Nicolás Ferreyra también habló en el complejo Natalio Mirkin y dejó una sensación parecida. El defensor, una de las voces más firmes del vestuario, eligió poner el acento en el respaldo anímico hacia Ovando. “Es una pena y una lástima cuando le pasa a un compañero y a un amigo. Duele mucho”, afirmó. En ese sentido, explicó que desde el mismo momento en que se conoció el diagnóstico el plantel se cerró en apoyo al delantero. “Todo el grupo estuvo acompañándolo y dándole fuerzas, porque son cosas que no se le desean a nadie”, dijo. Sus palabras mostraron que, antes de pensar en cómo reemplazarlo dentro de la cancha, en San Martín hubo una reacción inmediata de contención hacia uno de los jugadores que mejor había empezado el año.
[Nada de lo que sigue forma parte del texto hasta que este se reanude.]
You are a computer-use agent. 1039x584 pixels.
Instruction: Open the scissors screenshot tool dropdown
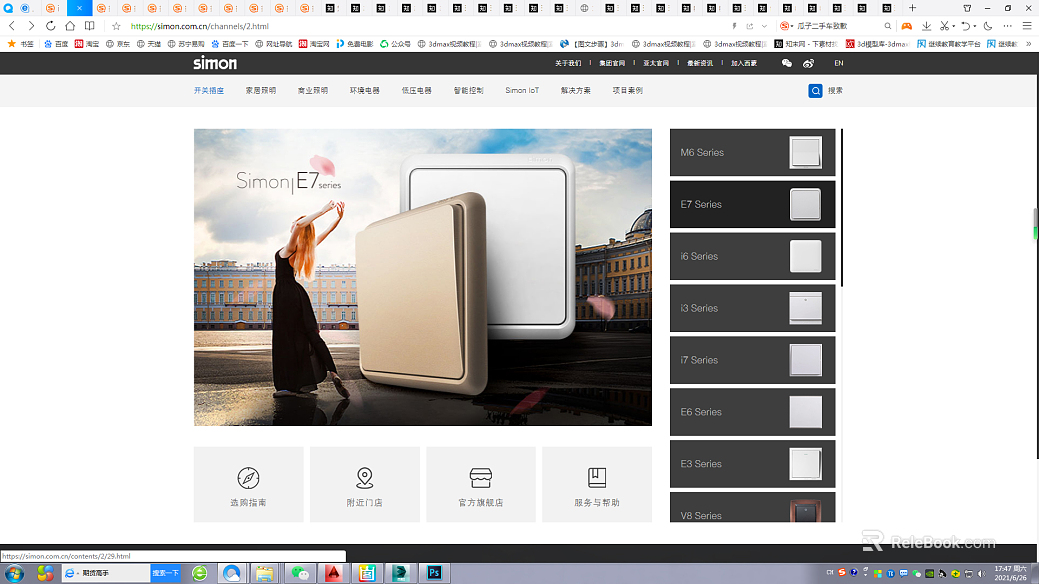coord(954,26)
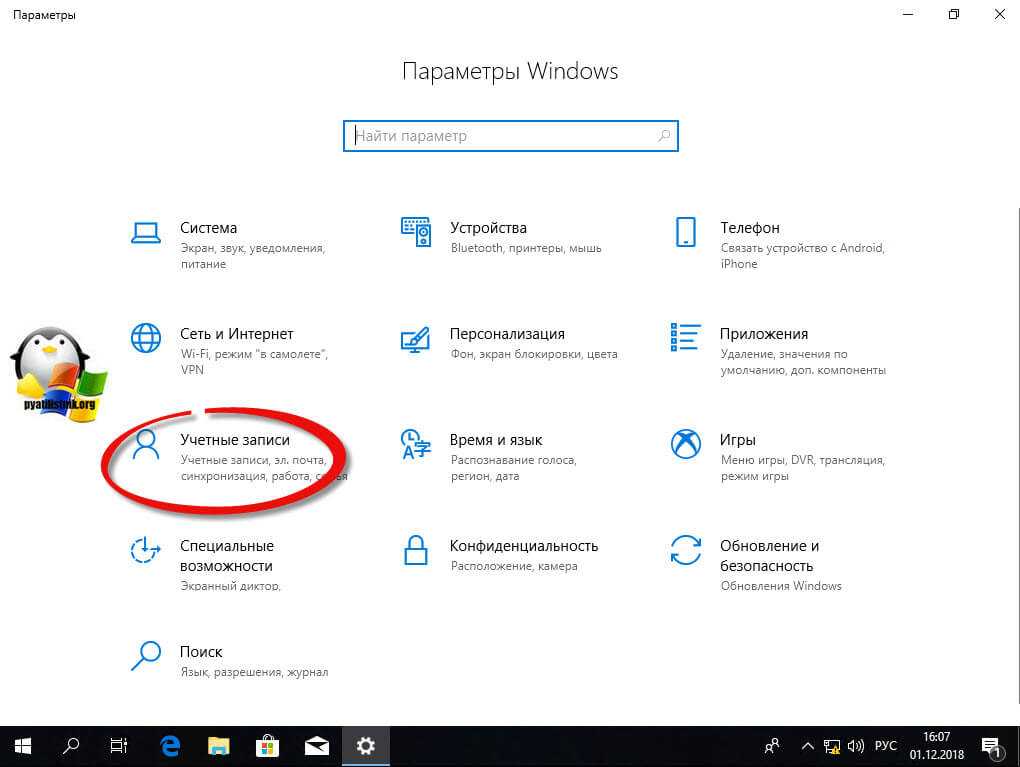Open Специальные возможности icon
Screen dimensions: 1020x767
[146, 550]
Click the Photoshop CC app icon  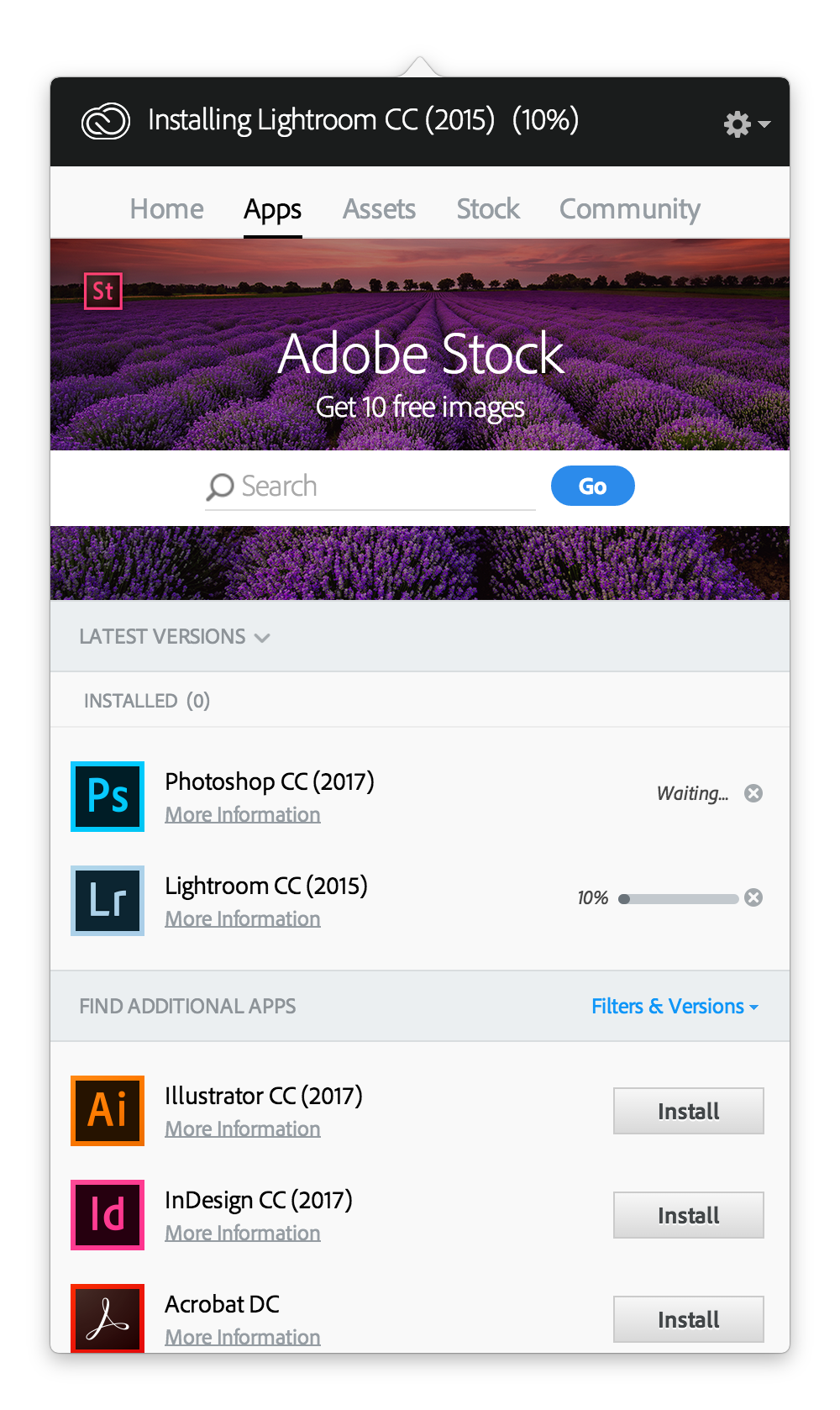tap(108, 797)
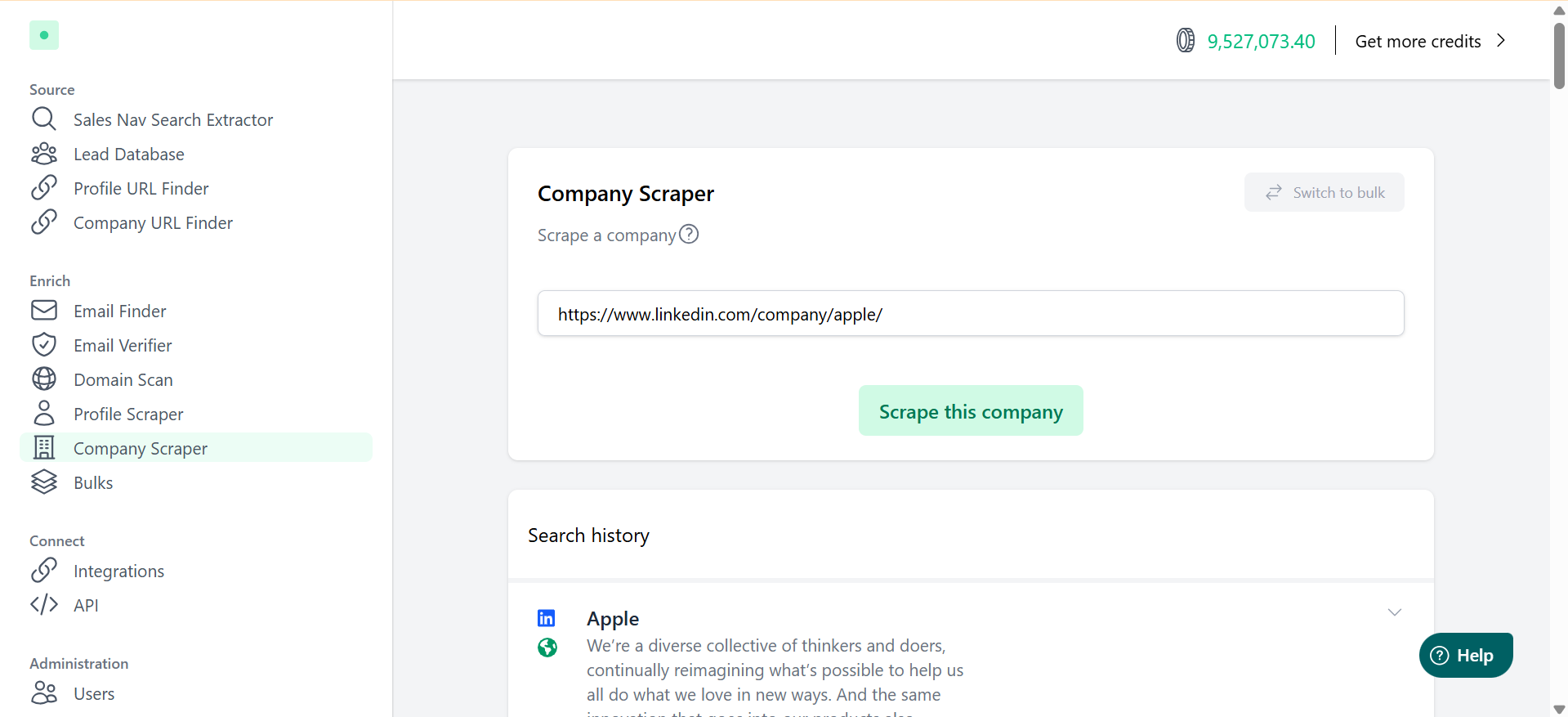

El "Santo" haría uso del cupo por la lesión de Ovando

Quien también se refirió al tema fue Facundo Pérez Castro. El manager confirmó que la noticia obligó al club a reordenar prioridades en medio de una semana cargada de compromisos. “Estamos tratando de digerir la mala noticia. Fue un impacto fuerte para todos”, reconoció. Después, al referirse al estado de ánimo de Ovando, fue contundente. “Está golpeado, porque es una de las lesiones más difíciles de asimilar para cualquier jugador. Pero ya está pensando en la cirugía y en comenzar la rehabilitación cuanto antes”. Sus declaraciones, además, abrieron otro frente inevitable: la posibilidad de incorporar un futbolista para cubrir esa baja sensible en un calendario que no da respiro.

Sobre ese punto, Pérez Castro fue medido en público. “Se abre una posibilidad de cupo y estamos analizando con el cuerpo técnico y los dirigentes cuál es la mejor decisión”, señaló, sin dar precisiones ni nombres. Sin embargo, más allá de esa cautela discursiva, un allegado a la CD confirmó que San Martín sí hará uso de ese cupo. Es decir, mientras oficialmente el club se mueve con prudencia, puertas adentro la decisión ya está tomada. Así, la jornada dejó dos certezas: primero, que la lesión de Ovando pegó hondo en todo el mundo San Martín; segundo, que la dirigencia ya empezó a actuar para buscar una solución, aun sabiendo que reemplazar su impacto no será una tarea sencilla.